● Reading passage
The American Stock Exchange often comes across as a creaky old ship in the securities markets-one that's been taking on water in recent years. Instead of developing a robust technology platform for equities, Amex watched electronic communications networks siphon off market share in its marquee exchange-traded funds. Its options market share also declined in the face of new electronic exchanges.

The NASD, which bought the exchange in 1998, never delivered on a promised $100-million investment to create a combined Amex-Nasdaq trading platform. In 2001 NASD decided to unload the exchange but couldn't find a willing buyer to see the deal through. Morale on the floor flagged. In November of last year, three top executives, including Salvatore Sodano, the exchange's CEO, got caught up in a Securities and Exchange Commission investigation of Amex's failure to enforce its options trading rules.

The run of lousy news hasn't helped volume. Amex's average daily equities volume for the first nine months of this year dropped 6 percent from last year's average while both the New York Stock Exchange and Nasdaq saw their daily volume increase. The New York now has 25 times Amex's volume. This past summer, Barclays Global Investors announced it would move 81 of its 82 Amex-listed exchange-traded funds to the NYSE by the end of 2007.

For the exchange that launched the first ETF in 1993, BGI's decision was a blow. "Our challenges are many," admits Neal Wolkoff, Amex chairman and CEO.

But Amex isn't capsizing. Instead, there's been a thorough changing of the guard, and for the first time in years, many feel the exchange is heading in the right direction.

● Raw records
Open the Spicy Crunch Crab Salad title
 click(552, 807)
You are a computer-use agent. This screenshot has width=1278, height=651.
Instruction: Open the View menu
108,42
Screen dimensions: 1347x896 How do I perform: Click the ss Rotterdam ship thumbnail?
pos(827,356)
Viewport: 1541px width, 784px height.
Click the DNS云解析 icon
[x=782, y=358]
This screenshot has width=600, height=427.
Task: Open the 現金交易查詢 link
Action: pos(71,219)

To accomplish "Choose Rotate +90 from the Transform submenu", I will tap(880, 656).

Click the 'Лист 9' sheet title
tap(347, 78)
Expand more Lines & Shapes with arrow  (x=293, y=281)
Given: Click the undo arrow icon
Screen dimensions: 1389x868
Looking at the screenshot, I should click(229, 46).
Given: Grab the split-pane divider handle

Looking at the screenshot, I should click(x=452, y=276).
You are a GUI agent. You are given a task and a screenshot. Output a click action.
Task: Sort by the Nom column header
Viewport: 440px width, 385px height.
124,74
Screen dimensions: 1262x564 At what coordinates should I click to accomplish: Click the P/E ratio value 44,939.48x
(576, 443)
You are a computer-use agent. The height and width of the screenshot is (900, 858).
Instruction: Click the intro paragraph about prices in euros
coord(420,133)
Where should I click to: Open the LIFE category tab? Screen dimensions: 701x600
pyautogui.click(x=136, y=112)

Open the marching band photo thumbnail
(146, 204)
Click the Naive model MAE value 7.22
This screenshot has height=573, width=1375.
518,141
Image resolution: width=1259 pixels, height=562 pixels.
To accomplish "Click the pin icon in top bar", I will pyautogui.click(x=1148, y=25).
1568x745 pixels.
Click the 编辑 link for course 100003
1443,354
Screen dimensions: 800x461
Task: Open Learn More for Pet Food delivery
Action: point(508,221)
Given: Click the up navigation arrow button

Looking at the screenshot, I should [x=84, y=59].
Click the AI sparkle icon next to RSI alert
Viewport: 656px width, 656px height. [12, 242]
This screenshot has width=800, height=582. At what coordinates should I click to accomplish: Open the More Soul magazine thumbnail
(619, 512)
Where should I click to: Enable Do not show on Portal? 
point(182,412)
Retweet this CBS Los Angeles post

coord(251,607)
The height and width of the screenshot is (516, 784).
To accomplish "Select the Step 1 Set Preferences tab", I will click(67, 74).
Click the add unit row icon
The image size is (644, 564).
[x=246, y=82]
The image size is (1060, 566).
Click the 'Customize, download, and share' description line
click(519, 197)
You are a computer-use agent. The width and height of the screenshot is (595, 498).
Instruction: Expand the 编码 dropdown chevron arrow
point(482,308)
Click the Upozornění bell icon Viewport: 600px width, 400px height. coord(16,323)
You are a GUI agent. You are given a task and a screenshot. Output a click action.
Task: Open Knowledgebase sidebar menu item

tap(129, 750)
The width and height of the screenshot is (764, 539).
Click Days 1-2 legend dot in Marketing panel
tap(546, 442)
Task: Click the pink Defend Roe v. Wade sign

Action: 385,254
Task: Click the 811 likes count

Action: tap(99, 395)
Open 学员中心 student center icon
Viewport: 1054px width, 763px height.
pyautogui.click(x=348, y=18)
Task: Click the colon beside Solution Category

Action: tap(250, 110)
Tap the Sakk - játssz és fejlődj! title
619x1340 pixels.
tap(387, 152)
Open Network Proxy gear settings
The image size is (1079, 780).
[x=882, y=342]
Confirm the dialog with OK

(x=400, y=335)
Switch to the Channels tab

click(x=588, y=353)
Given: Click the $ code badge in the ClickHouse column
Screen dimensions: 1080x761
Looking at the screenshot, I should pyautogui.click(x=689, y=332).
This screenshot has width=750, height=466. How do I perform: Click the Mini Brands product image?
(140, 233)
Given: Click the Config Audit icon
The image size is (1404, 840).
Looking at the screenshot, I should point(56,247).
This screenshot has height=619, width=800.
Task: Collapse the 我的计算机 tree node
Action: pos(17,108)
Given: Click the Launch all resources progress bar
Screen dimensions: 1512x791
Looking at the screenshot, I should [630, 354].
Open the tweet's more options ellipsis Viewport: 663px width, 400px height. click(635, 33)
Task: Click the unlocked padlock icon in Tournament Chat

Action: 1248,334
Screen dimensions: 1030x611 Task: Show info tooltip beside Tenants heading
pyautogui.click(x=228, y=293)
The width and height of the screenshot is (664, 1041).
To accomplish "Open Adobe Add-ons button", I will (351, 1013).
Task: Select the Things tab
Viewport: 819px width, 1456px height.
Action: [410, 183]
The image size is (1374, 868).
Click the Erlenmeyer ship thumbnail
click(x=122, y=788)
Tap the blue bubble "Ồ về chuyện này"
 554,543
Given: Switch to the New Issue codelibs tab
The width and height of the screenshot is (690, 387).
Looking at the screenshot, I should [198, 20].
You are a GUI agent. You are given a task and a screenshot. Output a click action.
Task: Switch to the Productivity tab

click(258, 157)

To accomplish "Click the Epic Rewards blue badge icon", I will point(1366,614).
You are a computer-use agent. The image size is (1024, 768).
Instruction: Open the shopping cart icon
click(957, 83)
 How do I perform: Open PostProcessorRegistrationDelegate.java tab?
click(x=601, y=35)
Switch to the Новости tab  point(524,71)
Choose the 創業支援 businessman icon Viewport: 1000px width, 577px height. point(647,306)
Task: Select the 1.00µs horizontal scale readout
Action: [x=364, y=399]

● Goals
A - Please repeat the rows exactly, from the line with "Given: Click the Launch" to the line with "Action: 1248,334", both lines included.
B - Go on with the passage about the American Stock Exchange from where it stops.

● Answers to the problems
A -
Given: Click the Launch all resources progress bar
Screen dimensions: 1512x791
Looking at the screenshot, I should [630, 354].
Open the tweet's more options ellipsis Viewport: 663px width, 400px height. click(635, 33)
Task: Click the unlocked padlock icon in Tournament Chat

Action: 1248,334

B -
Wolkoff, the former chief operating officer of the New York Mercantile Exchange, the booming energy and commodities exchange, took over the Amex reins earlier this year. The Amex membership last year bought the exchange back from NASD, and new management and blood reinvigorated market participants who had languished under the yoke of the NASD.

"There are lots of critics out there wondering why the Amex is even around," says Andrew Schwarz, founder of AGS Specialists, one of the largest specialist firms on the American Stock Exchange. "We have suffered through our previous ownership and the executive team that ran Amex into the ground for eight years. The question is, Did they do enough damage that Amex can't salvage itself?'"

The Amex's goal is to recapture trading volume, bring in more equities and ETF listings, and beef up the exchange's financial well-being. Pushed by customer demand and the needs of the new Regulation NMS environment, the exchange is aggressively pursuing a hybrid market structure. Front and center in this effort is a new, state-of-the-art trading platform called AEMI (pronounced AMY) for Auction and Electronic Market Integration. The platform will initially trade equities and ETFs, but has the capacity to trade all products.